# TÂCHE COURTE 1
D'après le texte sur le film Our Mother's House, combien d'enfants compte la fratrie ?

# TEXTE PRÉSENTÉ
__________________________________________________

Cette fable effrayante signée Jack Clayton est un mélange détonnant de drame, d'horreur et de violence psychologique. Un film injustement méconnu, qui se révèle pourtant être l'une des œuvres les plus inclassables de l'histoire du cinéma. Etonnamment, Clayton a désavoué ce film une fois fini, jugeant son scénario mauvais, mais il s’agit tout de même d’une œuvre méritant le coup d’œil, bénéficiant notamment d’une superbe direction d’acteur et sachant se montrer touchante, malgré un ton globalement très sombre. Si vous aimez tout ce qui se rapporte à l'étrange, l'inhabituel, le distinctif, Our Mother's House est clairement fait pour vous.


Avant de développer, faisons un rapide détour par le synopsis:


L'intrigue du film se concentre sur une fratrie de sept enfants: Elsa (Margaret Brooks), Diana (Pamela Franklin), Hubert (Louis Sheldon), Dunstan (John Gugolka), Jiminy (Mark Lester), Gerty (Sarah Nicholls) et Willy (Gustav Henry) qui vivent avec leur mère pour seul parent, leur père étant parti depuis des années, lorsque leur mère décède soudainement, ils décident de l'enterrer eux-mêmes et de continuer à vivre comme si de rien n'était, effrayés à l'idée d'être séparés et envoyés dans un orphelinat. Chaque soir, à neuf heure, ils se recueillent sur la tombe de leur mère cachée dans le jardin. Un jour, leur père, Charlie Hook (Dirk Bogarde), réapparaît sans prévenir, les enfants vont s'efforcer de lui cacher la vérité tant que faire se peut...

__________________________________________________

# DONNÉES FOURNIES
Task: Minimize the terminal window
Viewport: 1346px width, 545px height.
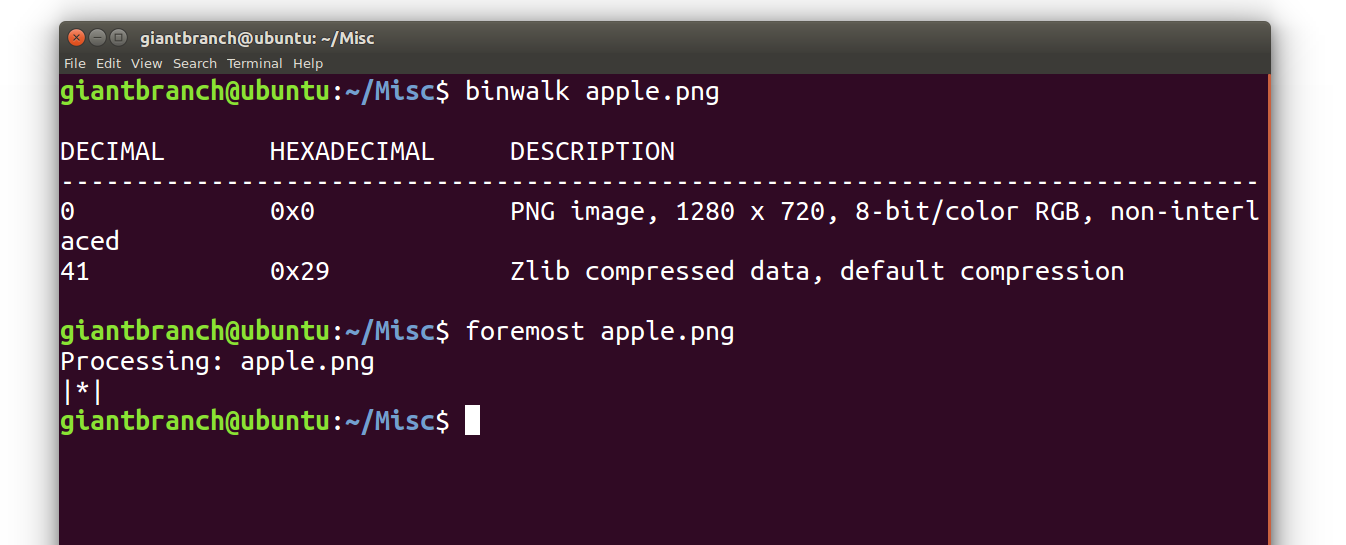Action: (x=97, y=38)
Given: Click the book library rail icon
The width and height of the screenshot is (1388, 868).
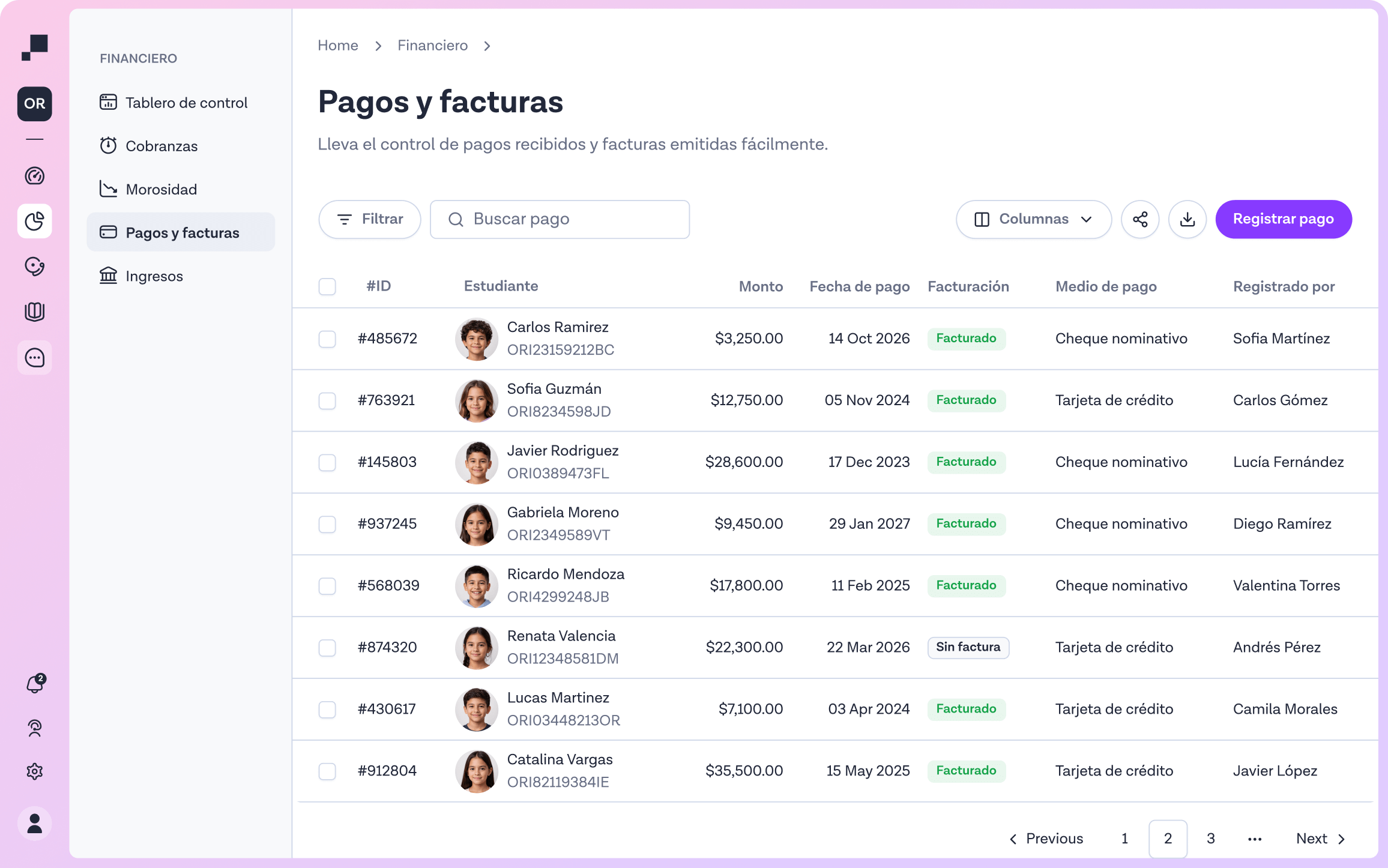Looking at the screenshot, I should 35,312.
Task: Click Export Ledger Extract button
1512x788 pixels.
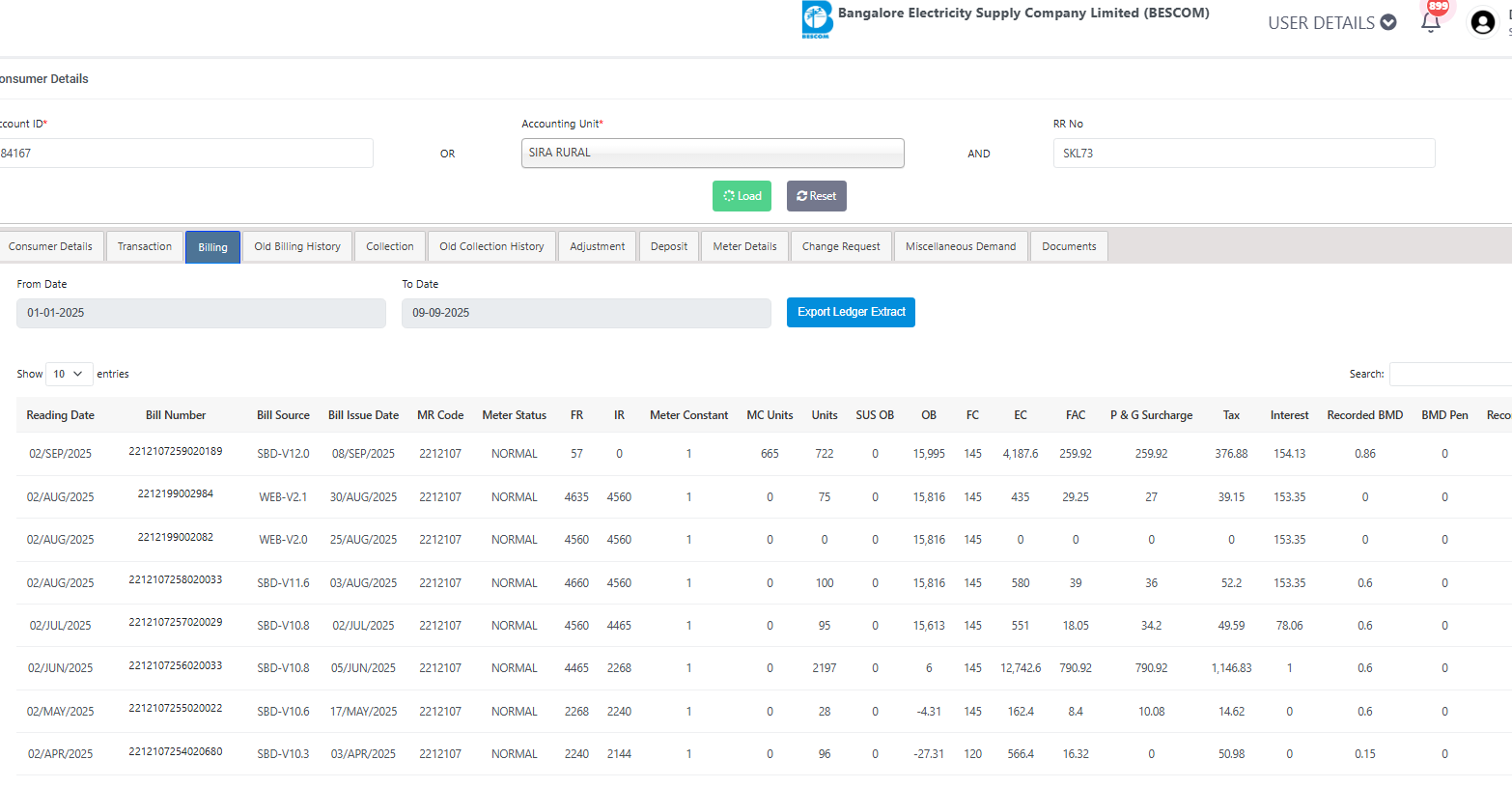Action: point(851,312)
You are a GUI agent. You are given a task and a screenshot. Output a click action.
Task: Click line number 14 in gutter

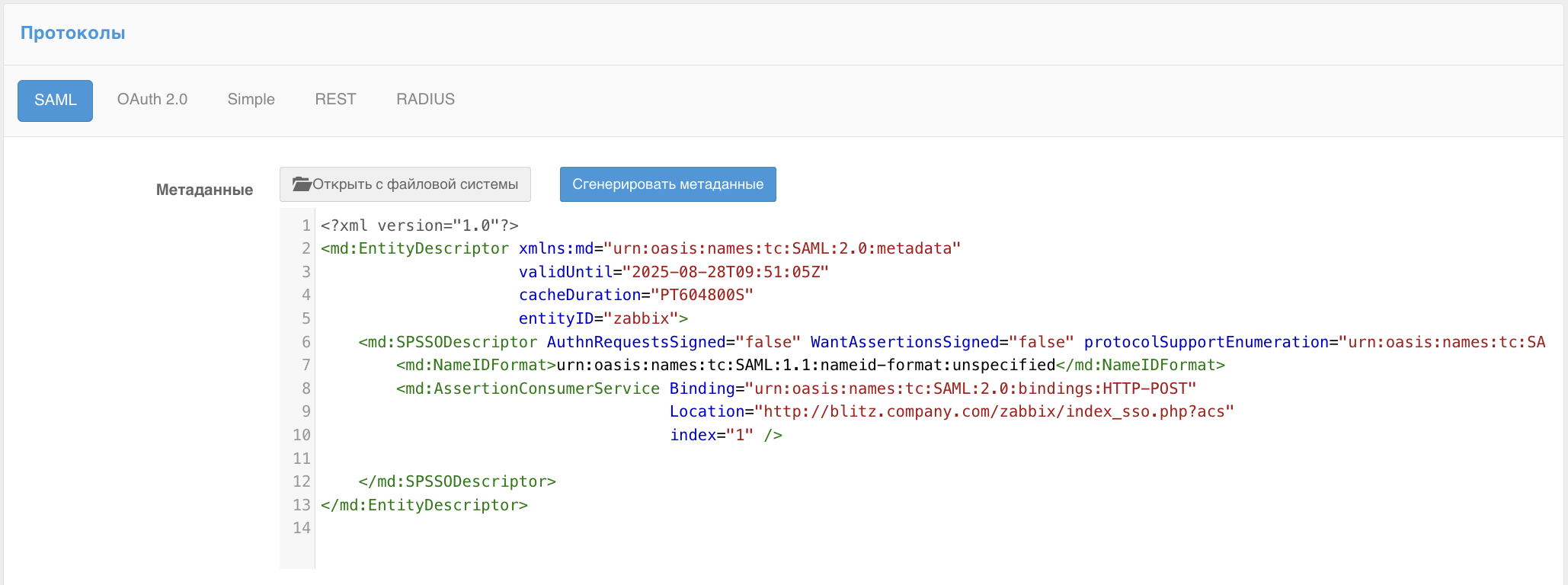(302, 528)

__________________________________________________

# TÂCHE COURTE 2
Décalez les coordonnées des réponses en ajoutant -140 à chacune d'elles, puis recopiez les lignes des enregistrements, consignes comprises, en commençant à la ligne qui contient « You are a GUI » et en vous arrêtant après la dernière ligne des enregistrements, bornes incluses. Laissez les images de côté.

# RÉPONSE FINALE 1
Sept enfants.

# RÉPONSE FINALE 2
You are a GUI agent. You are given a task and a screenshot. Output a click action.
Task: Click line number 14 in gutter

(162, 388)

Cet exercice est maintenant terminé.